Also, I'm pretty sure junior devs can use directing a LLM to learn from mistakes faster. Let them play. Soon enough they're going to be better than all of us anyway. The same way widespread access to strong chess computers raised the bar at chess clubs.

rootnod3•1mo ago

I don't think the chess analogy grabs here. In chess, you play _against_ the chess computer. Take the same approach and let the chess computer play FOR the player and see how far he gets.

fluidcruft•1mo ago

Maybe. I don't think adversarial vs not is as important as gaining experience. Ultimately both are problem solving tasks and learning instincts about which approaches work best in certain situations.

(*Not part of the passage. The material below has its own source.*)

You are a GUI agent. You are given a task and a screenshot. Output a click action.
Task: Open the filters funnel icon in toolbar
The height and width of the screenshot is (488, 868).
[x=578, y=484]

I'm probably a pretty shitty developer by HN standards but I generally have to build a prototype to fully understand and explore problem and iterate designs and LLMs have been pretty good for me as trainers for learning things I'm not familiar with. I do have a certain skill set, but the non-domain stuff can be really slow and tedious work. I can recognize "good enough" and "clean" and I think the next generation can use that model very well to be become native with how to succeed with these tools.

Let me put it this way: people don't have to be hired by the best companies to gain experience using best practices anymore.

pdntspa•1mo ago

My last job there was effectively a gun held to the back of my head, ordering me to use this stuff. And this started about a year ago, when the tooling for agentic dev was absolutely atrocious, because we had a CTO who had the biggest most raging boner for anything that offered even a whiff of "AI".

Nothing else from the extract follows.